BEGIN
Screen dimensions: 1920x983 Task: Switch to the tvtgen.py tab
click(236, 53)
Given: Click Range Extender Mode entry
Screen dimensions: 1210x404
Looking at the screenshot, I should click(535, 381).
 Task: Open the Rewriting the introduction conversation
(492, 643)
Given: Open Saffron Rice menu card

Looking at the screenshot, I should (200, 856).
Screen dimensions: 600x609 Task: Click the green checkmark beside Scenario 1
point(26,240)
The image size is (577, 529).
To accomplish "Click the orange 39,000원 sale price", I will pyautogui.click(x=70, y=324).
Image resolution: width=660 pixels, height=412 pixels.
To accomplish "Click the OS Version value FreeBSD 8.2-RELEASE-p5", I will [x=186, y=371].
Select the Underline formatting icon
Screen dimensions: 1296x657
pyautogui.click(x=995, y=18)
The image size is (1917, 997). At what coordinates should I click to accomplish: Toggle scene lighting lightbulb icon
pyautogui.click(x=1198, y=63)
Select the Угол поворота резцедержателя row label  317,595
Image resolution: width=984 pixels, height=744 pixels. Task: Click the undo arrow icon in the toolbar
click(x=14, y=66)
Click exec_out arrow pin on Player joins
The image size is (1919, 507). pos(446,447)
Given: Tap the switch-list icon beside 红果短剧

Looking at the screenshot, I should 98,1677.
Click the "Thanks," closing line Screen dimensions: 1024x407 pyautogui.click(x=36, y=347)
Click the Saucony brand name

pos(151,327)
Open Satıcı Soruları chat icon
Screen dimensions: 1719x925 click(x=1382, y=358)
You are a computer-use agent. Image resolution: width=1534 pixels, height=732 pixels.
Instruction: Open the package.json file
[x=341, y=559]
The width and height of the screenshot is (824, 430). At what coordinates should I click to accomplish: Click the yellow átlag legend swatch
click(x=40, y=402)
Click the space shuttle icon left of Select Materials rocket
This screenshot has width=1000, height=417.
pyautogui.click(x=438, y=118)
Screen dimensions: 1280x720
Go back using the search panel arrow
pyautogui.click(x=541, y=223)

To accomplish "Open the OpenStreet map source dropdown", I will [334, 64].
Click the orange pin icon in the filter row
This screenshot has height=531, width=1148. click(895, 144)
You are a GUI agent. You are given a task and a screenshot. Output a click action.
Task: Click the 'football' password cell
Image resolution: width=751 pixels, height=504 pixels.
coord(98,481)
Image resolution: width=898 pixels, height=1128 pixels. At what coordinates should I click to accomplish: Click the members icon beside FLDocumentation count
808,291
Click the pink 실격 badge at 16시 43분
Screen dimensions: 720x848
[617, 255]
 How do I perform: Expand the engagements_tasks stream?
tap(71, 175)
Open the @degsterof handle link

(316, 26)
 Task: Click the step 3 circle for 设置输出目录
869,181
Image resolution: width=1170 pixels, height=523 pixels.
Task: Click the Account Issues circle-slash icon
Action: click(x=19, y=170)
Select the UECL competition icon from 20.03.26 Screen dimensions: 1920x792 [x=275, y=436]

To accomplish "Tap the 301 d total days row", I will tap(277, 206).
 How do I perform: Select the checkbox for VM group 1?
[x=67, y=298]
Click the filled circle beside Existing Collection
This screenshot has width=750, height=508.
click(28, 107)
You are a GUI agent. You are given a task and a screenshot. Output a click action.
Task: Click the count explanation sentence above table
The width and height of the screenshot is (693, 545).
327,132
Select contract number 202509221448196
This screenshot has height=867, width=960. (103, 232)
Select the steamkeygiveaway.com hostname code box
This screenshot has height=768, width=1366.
END
> [Exercise directions]
The whole listing above is to be output exactly.

> [Output of the exercise]
Screen dimensions: 1920x983 Task: Switch to the tvtgen.py tab
click(236, 53)
Given: Click Range Extender Mode entry
Screen dimensions: 1210x404
Looking at the screenshot, I should click(535, 381).
 Task: Open the Rewriting the introduction conversation
(492, 643)
Given: Open Saffron Rice menu card

Looking at the screenshot, I should (200, 856).
Screen dimensions: 600x609 Task: Click the green checkmark beside Scenario 1
point(26,240)
The image size is (577, 529).
To accomplish "Click the orange 39,000원 sale price", I will pyautogui.click(x=70, y=324).
Image resolution: width=660 pixels, height=412 pixels.
To accomplish "Click the OS Version value FreeBSD 8.2-RELEASE-p5", I will [x=186, y=371].
Select the Underline formatting icon
Screen dimensions: 1296x657
pyautogui.click(x=995, y=18)
The image size is (1917, 997). At what coordinates should I click to accomplish: Toggle scene lighting lightbulb icon
pyautogui.click(x=1198, y=63)
Select the Угол поворота резцедержателя row label  317,595
Image resolution: width=984 pixels, height=744 pixels. Task: Click the undo arrow icon in the toolbar
click(x=14, y=66)
Click exec_out arrow pin on Player joins
The image size is (1919, 507). pos(446,447)
Given: Tap the switch-list icon beside 红果短剧

Looking at the screenshot, I should 98,1677.
Click the "Thanks," closing line Screen dimensions: 1024x407 pyautogui.click(x=36, y=347)
Click the Saucony brand name

pos(151,327)
Open Satıcı Soruları chat icon
Screen dimensions: 1719x925 click(x=1382, y=358)
You are a computer-use agent. Image resolution: width=1534 pixels, height=732 pixels.
Instruction: Open the package.json file
[x=341, y=559]
The width and height of the screenshot is (824, 430). At what coordinates should I click to accomplish: Click the yellow átlag legend swatch
click(x=40, y=402)
Click the space shuttle icon left of Select Materials rocket
This screenshot has width=1000, height=417.
pyautogui.click(x=438, y=118)
Screen dimensions: 1280x720
Go back using the search panel arrow
pyautogui.click(x=541, y=223)

To accomplish "Open the OpenStreet map source dropdown", I will [334, 64].
Click the orange pin icon in the filter row
This screenshot has height=531, width=1148. click(895, 144)
You are a GUI agent. You are given a task and a screenshot. Output a click action.
Task: Click the 'football' password cell
Image resolution: width=751 pixels, height=504 pixels.
coord(98,481)
Image resolution: width=898 pixels, height=1128 pixels. At what coordinates should I click to accomplish: Click the members icon beside FLDocumentation count
808,291
Click the pink 실격 badge at 16시 43분
Screen dimensions: 720x848
[617, 255]
 How do I perform: Expand the engagements_tasks stream?
tap(71, 175)
Open the @degsterof handle link

(316, 26)
 Task: Click the step 3 circle for 设置输出目录
869,181
Image resolution: width=1170 pixels, height=523 pixels.
Task: Click the Account Issues circle-slash icon
Action: click(x=19, y=170)
Select the UECL competition icon from 20.03.26 Screen dimensions: 1920x792 [x=275, y=436]

To accomplish "Tap the 301 d total days row", I will tap(277, 206).
 How do I perform: Select the checkbox for VM group 1?
[x=67, y=298]
Click the filled circle beside Existing Collection
This screenshot has width=750, height=508.
click(28, 107)
You are a GUI agent. You are given a task and a screenshot. Output a click action.
Task: Click the count explanation sentence above table
The width and height of the screenshot is (693, 545).
327,132
Select contract number 202509221448196
This screenshot has height=867, width=960. (103, 232)
Select the steamkeygiveaway.com hostname code box
This screenshot has height=768, width=1366.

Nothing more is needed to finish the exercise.